Hertwecks Sprache ist, auch einem jugendlichen Zielpublikum entsprechend, schlicht und elegant. Ein bemerkenswertes Stilmittel ist allerdings die Kapitellänge und das Erzähltempo. Während die einzelnen Kapitel zu Beginn recht lang sind und es eher gemächlich zugeht, steigert sich parallel zur Spannungskurve das Erzähltempo, wie im gleichen Maße die Kapitel kürzer werden. So kurz, dass während des „Showdowns“ stets nach wenigen Absätzen zwischen den einzelnen Erzählsträngen hin- und hergesprungen wird. Das literarische Äquivalent zu einem schnell geschnittenen Hollywood-Blockbuster.

Fazit: Patrick Hertweck hat mit „Der letzte Rabe des Empire“ ein spannendes, fantasievolles und im besten Sinne ungewöhnliches Jugendbuch geschaffen, dass allen Urban-Fantasy-Leser:innen ab 12 Jahren gefallen wird. (Na, Gott sei Dank, sind wir auf ‚Sherlocks Leseblog‘ keine fantasielosen Krimi-Puristen ;))

Posted in Sonstiges | Leave a comment

Patrick Hertweck „Der letzte Rabe des Empire“

London, 1888.
Durch die Straßen von Whitechapel dringt das Krächzten eines Raben, als Jack the Ripper sich über ein weiteres Opfer hermacht…
Halt, stop.
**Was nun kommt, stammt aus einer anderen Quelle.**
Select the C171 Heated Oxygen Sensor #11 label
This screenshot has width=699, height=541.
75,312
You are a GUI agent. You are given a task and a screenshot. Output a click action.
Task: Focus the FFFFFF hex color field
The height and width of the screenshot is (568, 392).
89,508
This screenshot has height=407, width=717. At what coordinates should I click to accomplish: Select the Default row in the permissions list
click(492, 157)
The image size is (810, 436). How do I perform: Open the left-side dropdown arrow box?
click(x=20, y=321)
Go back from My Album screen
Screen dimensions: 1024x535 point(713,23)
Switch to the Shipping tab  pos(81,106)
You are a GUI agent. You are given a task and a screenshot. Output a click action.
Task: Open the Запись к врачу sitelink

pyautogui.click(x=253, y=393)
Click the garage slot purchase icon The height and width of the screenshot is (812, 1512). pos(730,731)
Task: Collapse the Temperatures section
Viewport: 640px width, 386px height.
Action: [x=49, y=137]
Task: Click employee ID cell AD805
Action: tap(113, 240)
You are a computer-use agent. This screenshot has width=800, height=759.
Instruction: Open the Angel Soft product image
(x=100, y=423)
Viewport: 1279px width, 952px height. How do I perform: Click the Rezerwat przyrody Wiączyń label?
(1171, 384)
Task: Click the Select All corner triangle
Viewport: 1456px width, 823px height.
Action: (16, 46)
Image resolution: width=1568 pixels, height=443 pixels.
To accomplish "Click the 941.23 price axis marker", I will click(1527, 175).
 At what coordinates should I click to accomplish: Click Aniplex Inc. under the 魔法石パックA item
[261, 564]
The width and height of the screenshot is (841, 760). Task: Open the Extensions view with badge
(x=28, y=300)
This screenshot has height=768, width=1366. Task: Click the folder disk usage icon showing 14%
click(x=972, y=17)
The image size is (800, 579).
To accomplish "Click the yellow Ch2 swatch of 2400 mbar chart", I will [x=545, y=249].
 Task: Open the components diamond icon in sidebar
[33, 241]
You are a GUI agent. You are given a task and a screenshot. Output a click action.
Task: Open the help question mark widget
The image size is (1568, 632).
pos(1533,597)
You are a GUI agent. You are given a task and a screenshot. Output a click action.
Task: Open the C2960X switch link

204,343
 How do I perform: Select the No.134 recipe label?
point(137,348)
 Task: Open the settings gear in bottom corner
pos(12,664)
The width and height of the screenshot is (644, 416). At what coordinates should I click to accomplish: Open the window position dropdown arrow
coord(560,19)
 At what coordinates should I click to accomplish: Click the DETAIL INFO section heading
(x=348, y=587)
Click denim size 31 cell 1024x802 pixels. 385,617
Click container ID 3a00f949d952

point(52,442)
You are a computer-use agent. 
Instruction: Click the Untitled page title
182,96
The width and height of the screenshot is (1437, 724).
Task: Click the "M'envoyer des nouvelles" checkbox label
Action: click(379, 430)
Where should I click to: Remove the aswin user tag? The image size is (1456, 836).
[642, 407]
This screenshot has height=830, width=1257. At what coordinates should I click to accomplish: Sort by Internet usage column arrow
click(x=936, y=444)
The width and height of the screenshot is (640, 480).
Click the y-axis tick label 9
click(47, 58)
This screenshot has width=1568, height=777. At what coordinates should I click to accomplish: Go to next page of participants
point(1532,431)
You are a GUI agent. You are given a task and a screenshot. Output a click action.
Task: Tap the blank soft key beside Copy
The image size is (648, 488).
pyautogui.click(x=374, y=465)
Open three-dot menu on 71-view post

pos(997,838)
Nicht wegklicken.
Ich weiß, über Jack the Ripper hat man schon viel gelesen, aber…
Was wäre, wenn es in einen Buch darum ginge, dass Jack the Ripper nur eine Nebenfigur wäre.
Eine Nebenfigur in einer ganz anderen, viel größeren Geschichte?
Glaubt ihr nicht?
Melvin, ein heranwachsender Junge von den Straßen Londons, ist in der Nähe, als Jack the Ripper zuschlägt und wird doch von ihm verschont. Sollte er es wirklich nur auf Frauen abgesehen haben? Auch wenn Melvin alle Frauen kannte? Melvin und auch sein Freund Wilkie meinen ein Muster in den Morden entdeckt zu haben, als Melvin urplötzlich verschwindet. Sollte der Ripper ihn nun doch geholt haben?
„Der letzte Rabe des Empire“ erzählt auf 473 Seiten eine etwas andere Geschichte über Jack the Ripper, als sie uns aus den Geschichtsbüchern bekannt ist.
Das Buch richtet sich dabei an jüngere Erwachsene, was einem erwachsenen Leser beim Aufbau der Handlung auffällt. Denn auch wenn das Buch nicht in das Genre Thriller fällt, überwiegt in dem Buch durch die kurzen und schnellen Szenenwechsel das spannende Element. Denn nicht nur die Geschichte von Melvin, Wilkie und Jack the Ripper wird erzählt. Es geht auch um Vincent Berengar, Samuel Seymour, Inspector Abberline, Joseph und sein Meister. Viele Handlungsstränge, viele Geschichten und Schicksale werden vor dem Leser ausgebreitet und man kann oftmals das alte, dreckige London zwischen den Zeilen riechen. Ob unten an den Docks, im Unterschlupf von Vincent, in der alten Kirche, in Whitechapel oder oder oder… Jeder Platz führt uns tiefer in das viktorianische London und auch in die Tiefen der Vorstellungskraft, denn was wenn es nicht nur Menschen in London gäbe, sondern auch andere Wesen?
Das Buch erzählt die Ereignisse innerhalb von sieben Tagen, sodass man als Leser an der Dynamik der Ereignisse unmittelbar beteiligt ist und mit den einzelnen Charakteren nach Gerechtigkeit fiebert und mit ihnen leidet. Ein Buch, das ein anderes Licht auf das London jener Zeit wirft, so fantastisch es auch sein mag.